I'll look those up. Thanks!
 
Not to hijack the thread, and this in no way even begins to cover "fun fiction," but it's not a bad start for a Utah redneck. Notice that I've added occasional titles to authors, since I've often read others of their works.

Books I've read from Guyon's "Monster List:"

The Epic of Gilgamesh
Holy Bible (King James Version)
The Apocrypha
Bhagavad-Gita (in English)
Homer. Iliad; Odyssey
Aristophanes; Lysistrata
Aesop. Fables
The Koran (Al-Qur'an) - parts
Beowulf (30 years ago, in HS)
Dante. The Divine Comedy;
Machiavelli, Niccolò. The Prince
Cervantes, Miguel de. Don Quixote;
Chaucer, Geoffrey. The Canterbury Tales; Troilus and Criseyde
Malory, Sir Thomas. Le Morte D'Arthur

Shakespeare, William. Plays and Poems

Swift, Jonathan. Gulliver's Travels;
Scott, Sir Walter. Waverley; The Heart of Midlothian; Redgauntlet; Old Mortality , NO but Ivanhoe!
Austen, Jane. Pride and Prejudice
Shelley, Mary Wollstonecraft. Frankenstein

Dickens, Charles. A Tale of Two Cities; ; Great Expectations;
Tennyson, Alfred, Lord. Poems - selected
Brontë, Charlotte. Jane Eyre again, in school…
Stevenson, Robert Louis. Essays; Kidnapped; Dr. Jekyll and Mr. Hyde; Treasure Island; . The Master of Ballantrae;
Grimm, Jacob and Wilhelm. Fairy Tales - most
Cooper, James Fenimore. The Deerslayer - also Mohicans and Leatherstocking
Thoreau, Henry David. Walden
Dana, Richard Henry. Two Years Before the Mast

Twain, Mark. The Adventures of Huckleberry Finn; ; ; Pudd'nhead Wilson A Connecticut Yankee in King Arthur's Court
Hardy, Thomas. ; The Mayor of Casterbridge; Far From the Madding Crowd; Tess of the D'Urbervilles.
Kipling, Rudyard. Kim; Collected Stories; Puck of Pook's Hill; Complete Verse. KIM…. The best. I THINK I’ve read ‘em all..

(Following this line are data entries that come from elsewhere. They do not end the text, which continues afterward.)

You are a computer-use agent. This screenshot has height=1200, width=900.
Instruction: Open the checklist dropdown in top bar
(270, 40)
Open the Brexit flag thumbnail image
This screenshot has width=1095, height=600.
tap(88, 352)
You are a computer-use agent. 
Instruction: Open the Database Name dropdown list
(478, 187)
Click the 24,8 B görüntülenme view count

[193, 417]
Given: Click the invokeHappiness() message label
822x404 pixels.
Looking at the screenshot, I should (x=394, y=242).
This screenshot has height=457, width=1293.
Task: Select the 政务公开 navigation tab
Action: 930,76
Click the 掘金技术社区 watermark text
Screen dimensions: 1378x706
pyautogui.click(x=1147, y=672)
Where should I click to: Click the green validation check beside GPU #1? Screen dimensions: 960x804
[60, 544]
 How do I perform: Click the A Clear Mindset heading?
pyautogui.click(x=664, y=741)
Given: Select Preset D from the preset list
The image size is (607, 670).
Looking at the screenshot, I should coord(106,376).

Joyce, James. Dubliners; ; Finnegans Wake
Grass, Günter. The Tin Drum;
Aleichem, Sholem. Dubbyuk?
Lewis, Sinclair. Babbitt
Fitzgerald, F. Scott. ; The Great Gatsby;
Steinbeck, John. The Grapes of Wrath.
Marquand, John P.. H. M = Wickford Point
Bellow, Saul. ; Herzog.
Vidal, Gore. Myra Brechinridge;
Salinger, J. D.. The Catcher in the Rye
Guin, Ursula K. Le. The Left Hand of Darkness.
Theroux, Paul - Riding the Iron Rooster
 
Guyon said:
I think a better question here might be, "What three books would you take to a desert island?" Two are easy--the Bible and a complete Shakespeare. The third one is the tough one for me.

A dictionary? ;)
 
kamagong said:
A dictionary? ;)
That's actually not a bad choice if it were the OED. Of course, we're talking multi-volumes here.
 
Treasure Island by RLS
Blood Meridian by Cormac McCarthy
Rendevous with Rama by Arthur C. Clarke
A Study in Scarlet by Sir Arthur Conan Doyle
The Ox Bow Incident by Walter Van Tilburg Clark
 
Poe, Get an anthology
The dark Tower, a series by Stephen King - It is totaly unlike anything else he has written. Must read.
 
Siddhartha - Herman Hesse
Demian - Herman Hesse
Death of Ivan Ilych - Leo Tolstoy

Also various short stories of H.P. Lovecraft, most notably Call of Cthulhu, Quest of Unkown Kadath, Shadow over Innsmouth, and the Dunwich Horror.
 
Lots and lots of excellent literature!

I don't think these have been mentioned:

Charles Dickens - everything. I haven't read all of his work yet but what I have read is incomparable. A Christmas Carol; David Copperfield; Great Expectations; Dombey and Son; etc.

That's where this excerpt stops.